> Task instructions:
Ignoring pictures, transcribe exactly the lines between the one containing "The width and height of the screenshot is (800, 547)." and the end of the material, both included.
******************************
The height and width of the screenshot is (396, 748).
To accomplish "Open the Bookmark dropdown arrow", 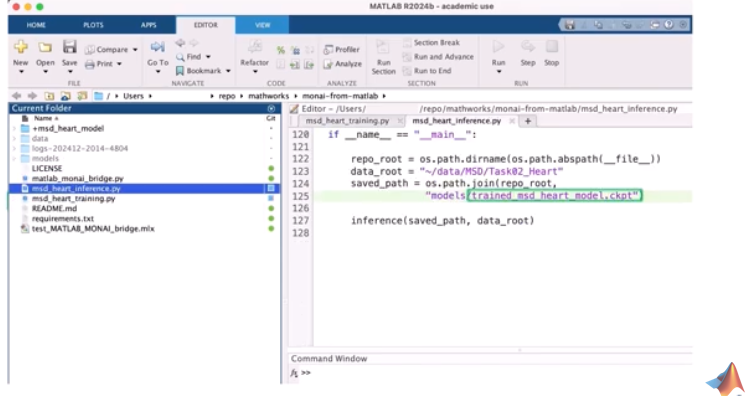I will click(x=228, y=71).
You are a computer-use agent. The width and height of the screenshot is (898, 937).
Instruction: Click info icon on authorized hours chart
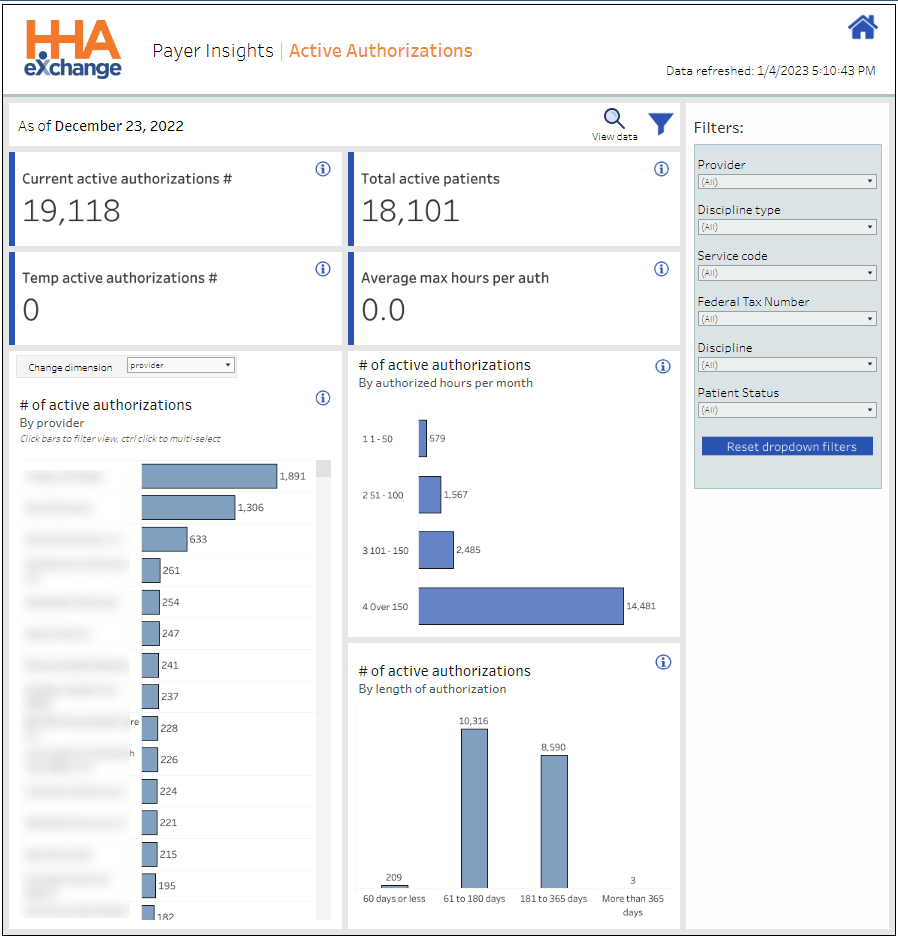(x=662, y=366)
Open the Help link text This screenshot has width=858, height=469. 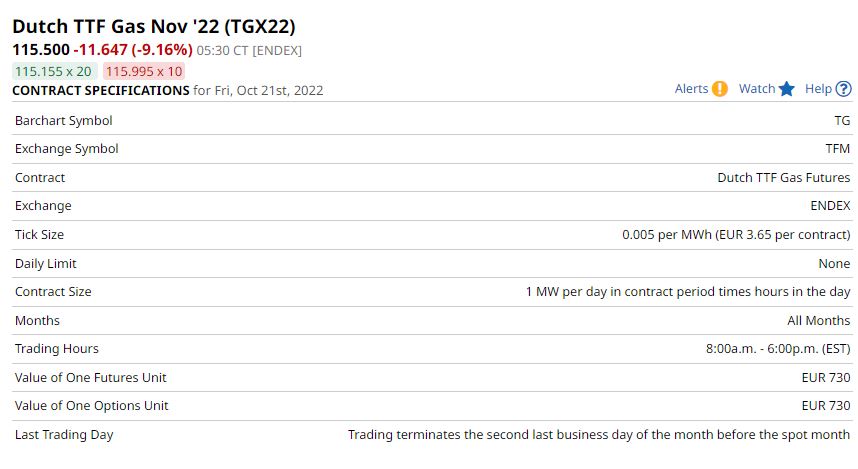(818, 89)
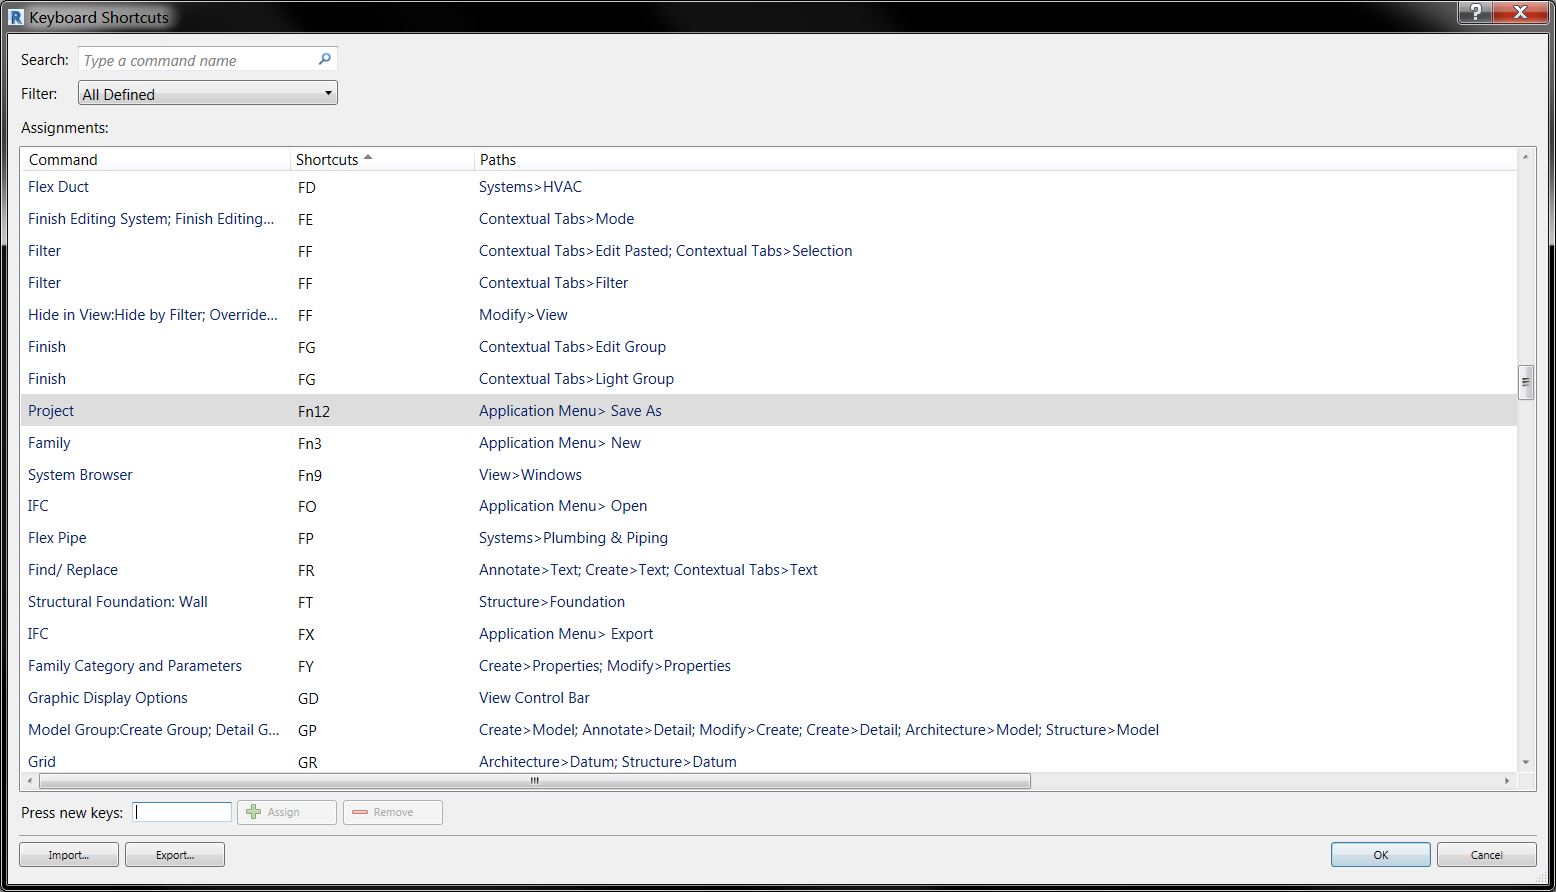This screenshot has height=892, width=1556.
Task: Click the vertical scrollbar thumb
Action: 1527,380
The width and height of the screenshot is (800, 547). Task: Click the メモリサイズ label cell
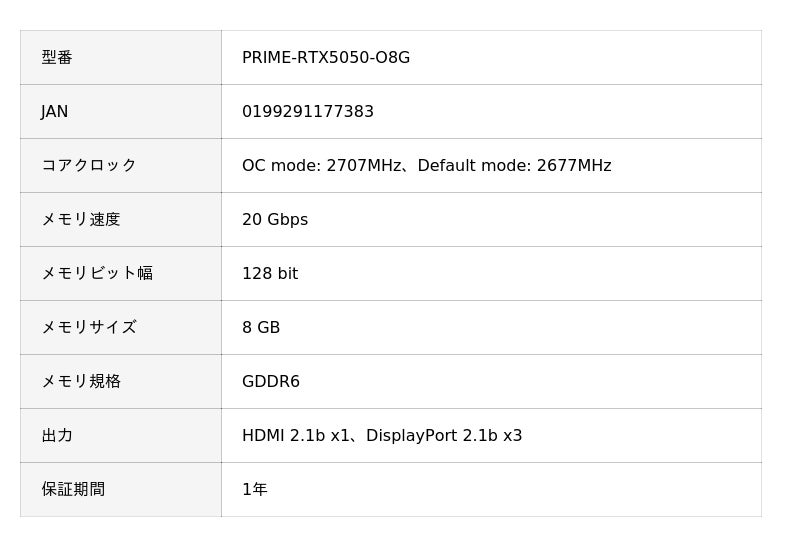(88, 328)
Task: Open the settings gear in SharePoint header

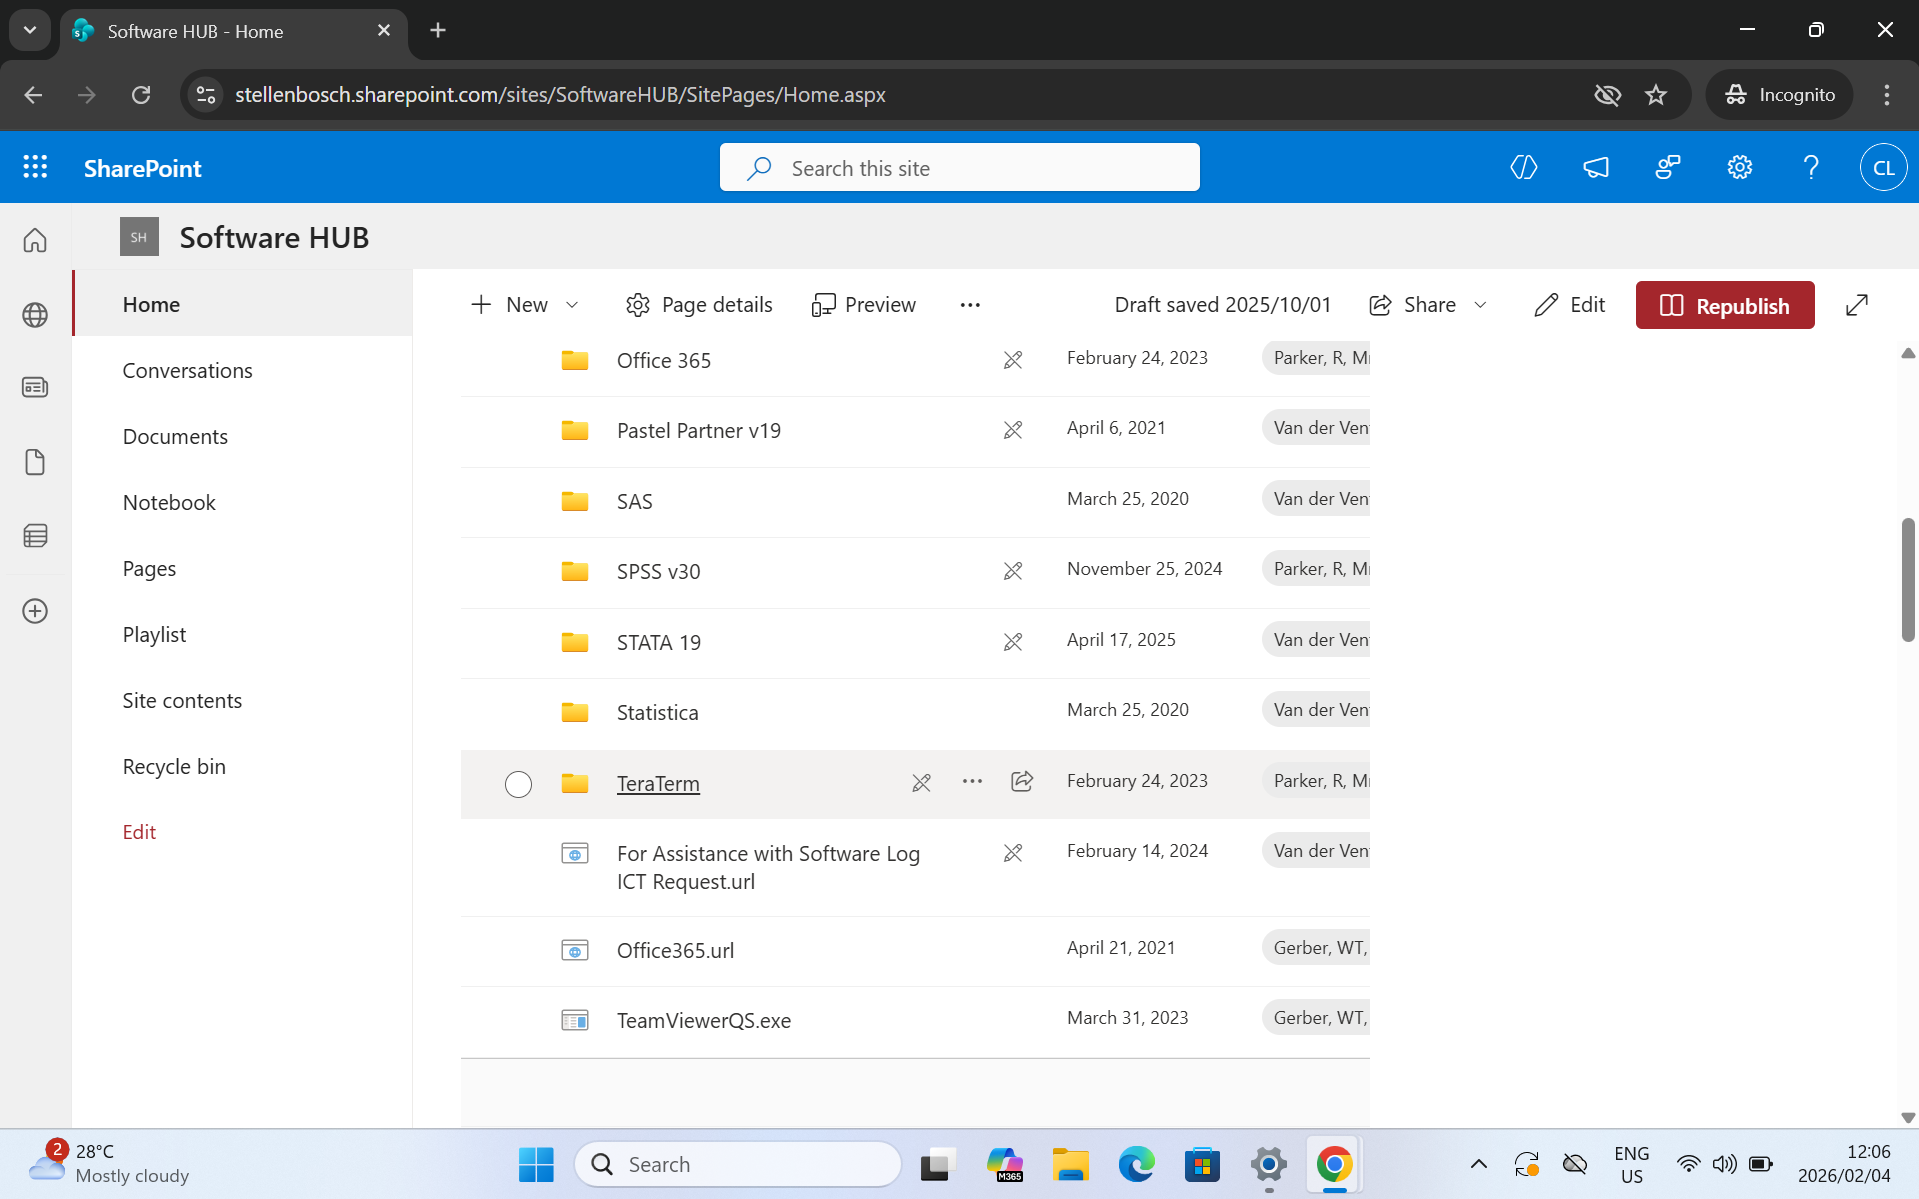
******************************
> Answer space:
The width and height of the screenshot is (800, 547). Task: Click the メモリサイズ label cell
(88, 328)
Task: Open the settings gear in SharePoint header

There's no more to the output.